Welcome to SPARC Forums. Please login or sign up.

Apr 28, 2024, 01:03:40 PM

Login with username, password and session length

DCFS, in the news, again

Started by MYSONSDAD, Mar 15, 2005, 05:36:45 PM

Previous topic - Next topic

MYSONSDAD

http://www.nbc5.com/family/4285421/detail.html

Judge: DCFS Threats To Families Violated Rights
State Accused Of 'Destroying Families, Hurting Children'


CHICAGO -- A federal judge has ruled that the Illinois Department of
Children and Family Services violated families' constitutional rights when
the agency threatened to separate parents from their children during abuse
investigations.

U.S. District Judge Rebecca Pallmeyer did not fault DCFS in her ruling,
which was made public Monday. But the judge found "ample evidence" that
families suffered psychological and emotional injuries because the
separations of parents from their children lasted more than a "brief or
temporary period."

DCFS creates safety plans that are designed to be voluntary agreements by
parents, who in many cases, agree to leave their home or remain under
constant supervision after the agency launches an investigation into abuse
or neglect.

But many of the families who testified during a 22-day hearing in 2002 and
2003 said the DCFS investigators had threatened to take their children away
from them unless the parents agreed to the agency's safety plans.
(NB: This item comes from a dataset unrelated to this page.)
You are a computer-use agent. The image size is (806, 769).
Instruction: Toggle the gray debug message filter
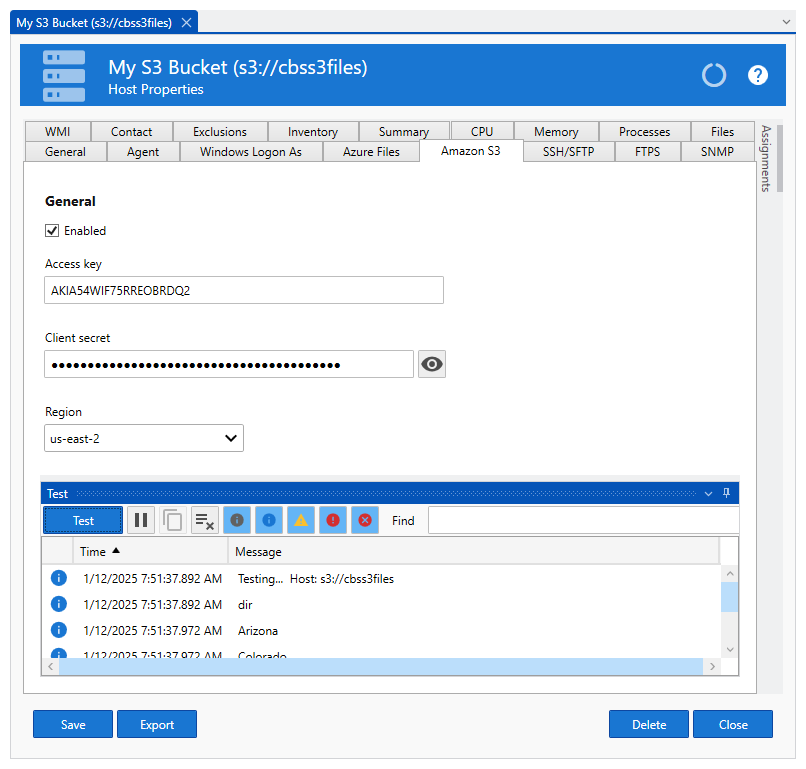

"When an investigator expressly or implicitly conveys that failure to accept
a plan will result in the removal of the children for more than a brief or
temporary period of time, it constitutes a threat sufficient to deem the
family's agreement coerced, and to implicate due process rights," Pallmeyer
wrote in her 59-page opinion.

The judge gave DCFS 60 days to develop a plan for families to contest the
safety plans.

DCFS spokeswoman, Diane Jackson, said Pallmeyer's safety plan review was
limited to 2002 and since then changes have been made to the procedure.

Jackson declined to explain what changes were made until DCFS can report to
Pallmeyer.

Diane Redleaf, one of the plaintiffs' lawyers, said about 10 families were
involved in the court case, but the judge's decision would affect thousands.

"Instead of protecting children, the state is actually destroying families
and hurting children," Redleaf said.

Monday's ruling was the second by Pallmeyer stemming from the same lawsuit
to go against DCFS. In 2001, Pallmeyer found that DCFS often made findings
of wrongdoing based on little evidence.